▶ Task to complete: Copy each line of the data that has "dimensions" in it.

▶ Extracted data:
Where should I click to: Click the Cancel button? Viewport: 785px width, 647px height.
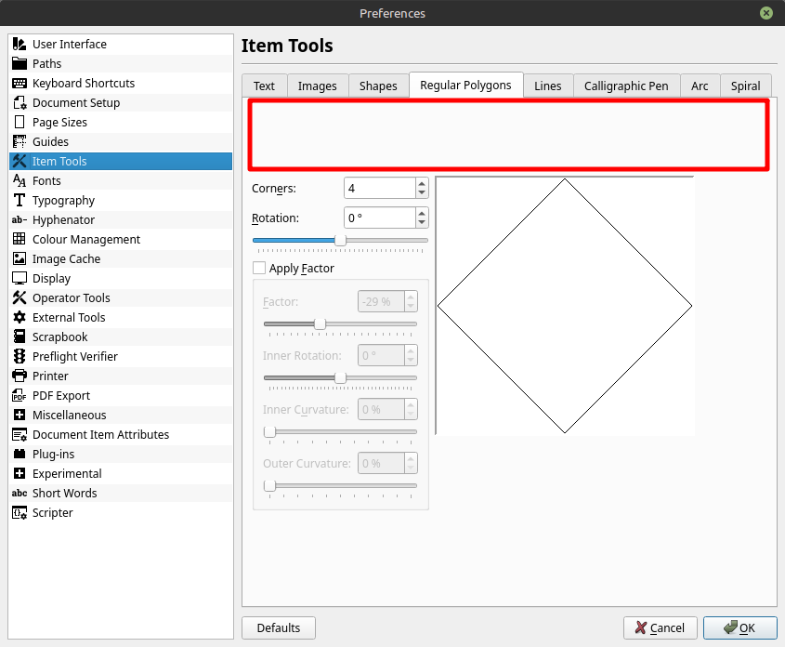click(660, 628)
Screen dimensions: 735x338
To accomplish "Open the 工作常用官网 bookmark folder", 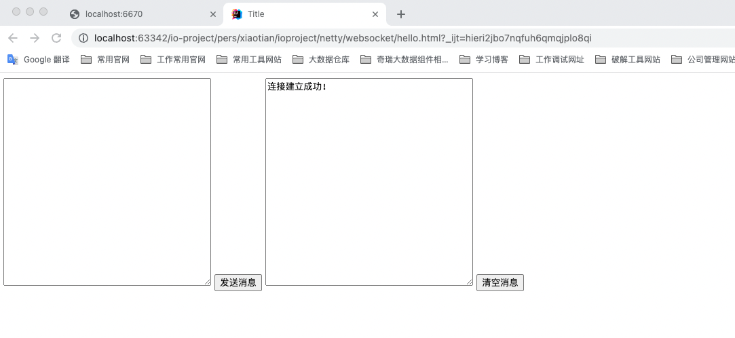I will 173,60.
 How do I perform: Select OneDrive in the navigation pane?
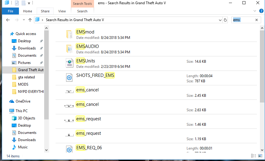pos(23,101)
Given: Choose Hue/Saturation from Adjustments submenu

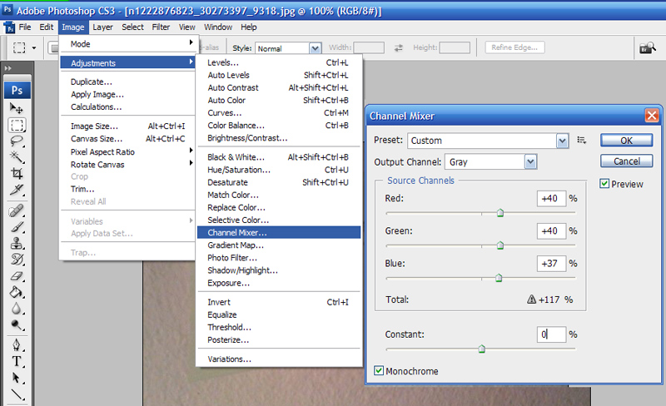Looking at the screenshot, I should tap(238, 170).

* * *

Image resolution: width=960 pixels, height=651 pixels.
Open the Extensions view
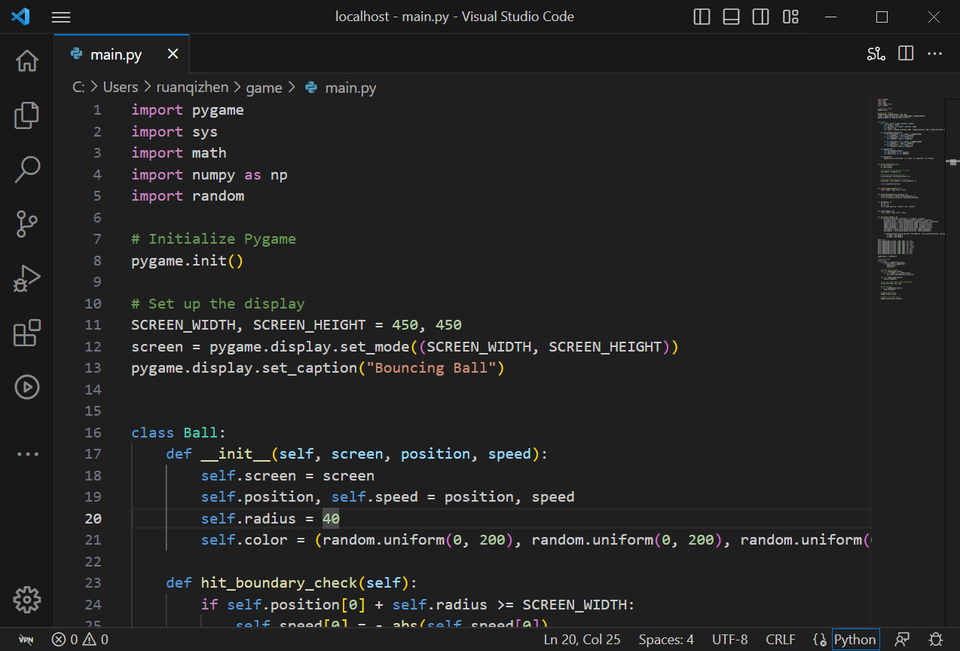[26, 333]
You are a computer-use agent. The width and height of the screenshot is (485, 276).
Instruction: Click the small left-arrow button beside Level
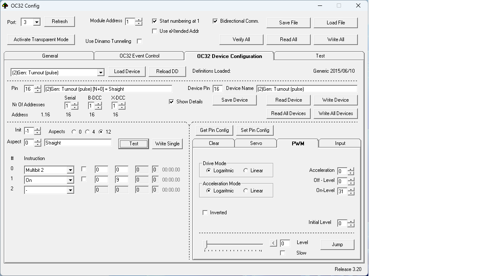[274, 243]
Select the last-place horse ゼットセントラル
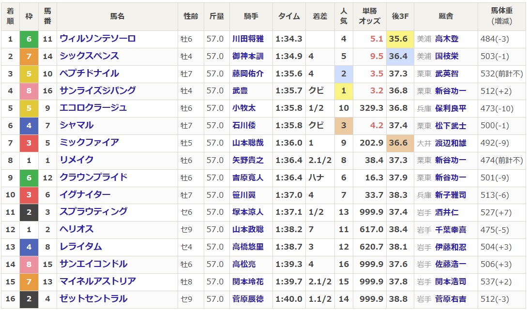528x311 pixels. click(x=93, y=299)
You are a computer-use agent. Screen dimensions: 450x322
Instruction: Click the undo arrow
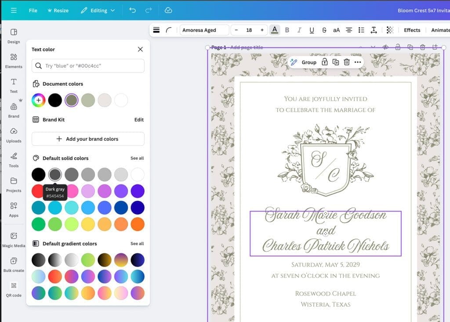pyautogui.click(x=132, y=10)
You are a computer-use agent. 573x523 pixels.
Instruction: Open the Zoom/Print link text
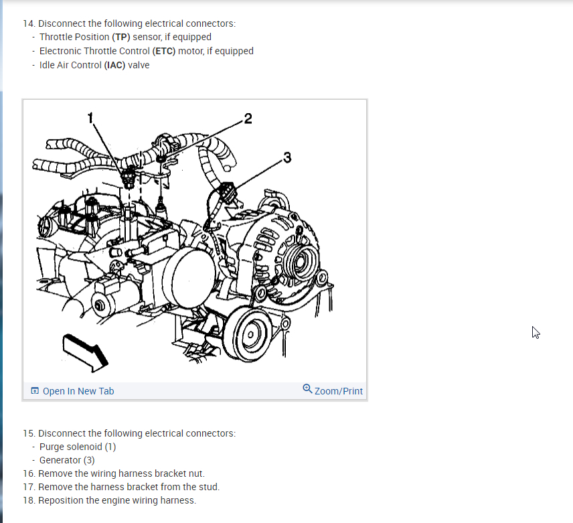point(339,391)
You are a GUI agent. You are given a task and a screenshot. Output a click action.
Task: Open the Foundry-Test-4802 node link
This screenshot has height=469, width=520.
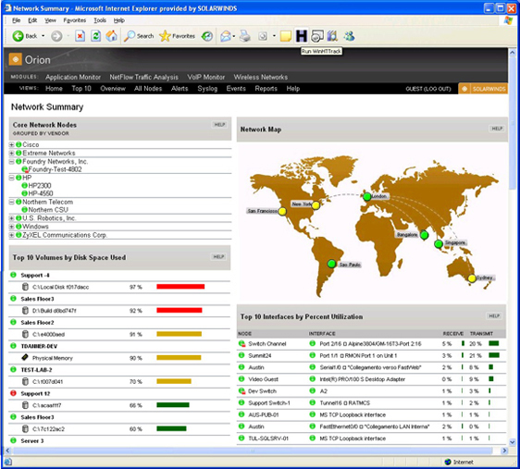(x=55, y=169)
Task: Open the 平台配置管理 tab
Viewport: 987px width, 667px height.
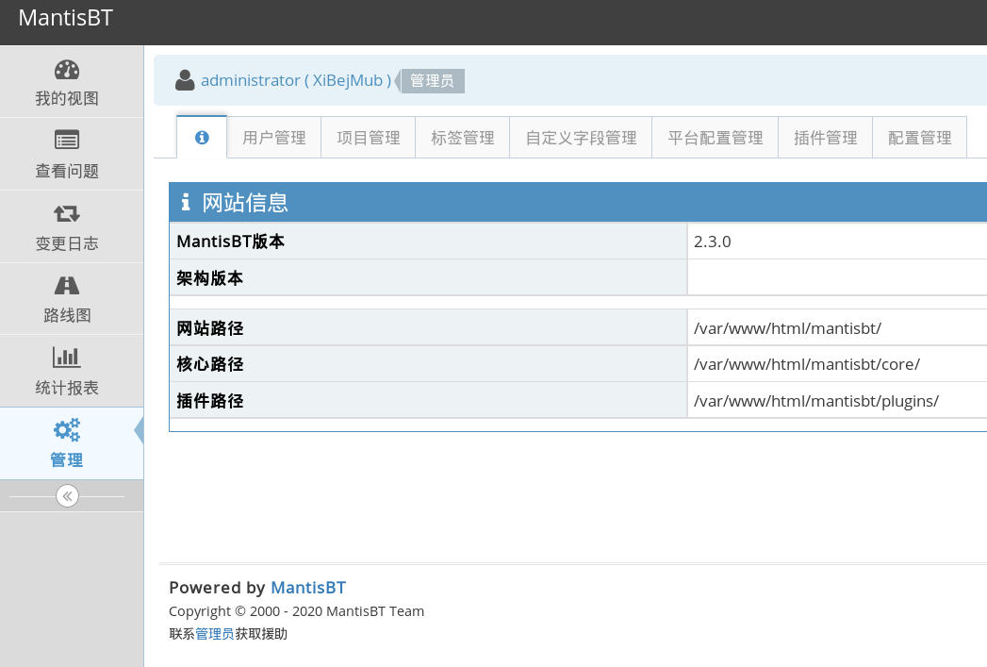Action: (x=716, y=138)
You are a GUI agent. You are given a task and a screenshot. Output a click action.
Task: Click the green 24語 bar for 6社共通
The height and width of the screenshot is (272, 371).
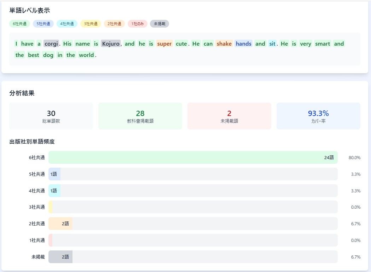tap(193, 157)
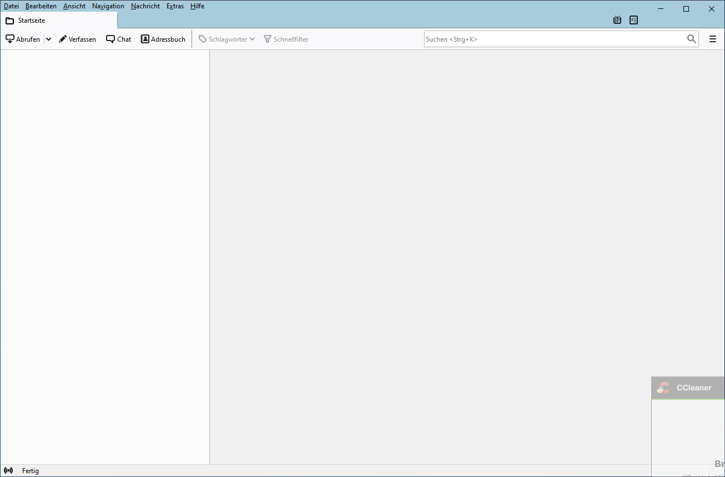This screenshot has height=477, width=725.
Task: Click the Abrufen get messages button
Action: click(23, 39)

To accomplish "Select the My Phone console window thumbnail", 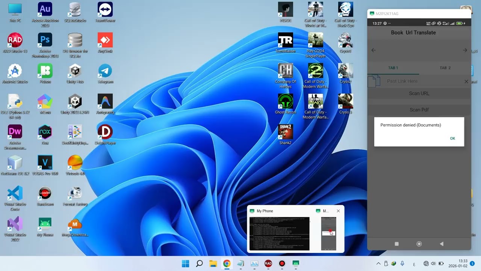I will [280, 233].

...

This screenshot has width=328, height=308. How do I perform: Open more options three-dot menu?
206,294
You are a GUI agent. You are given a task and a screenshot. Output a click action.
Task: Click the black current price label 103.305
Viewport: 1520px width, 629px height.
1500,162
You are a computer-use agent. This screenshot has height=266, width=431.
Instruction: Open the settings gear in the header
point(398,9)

▶ Output below:
Screen dimensions: 735x338
You are a computer-use agent. Screen dimensions: 450x322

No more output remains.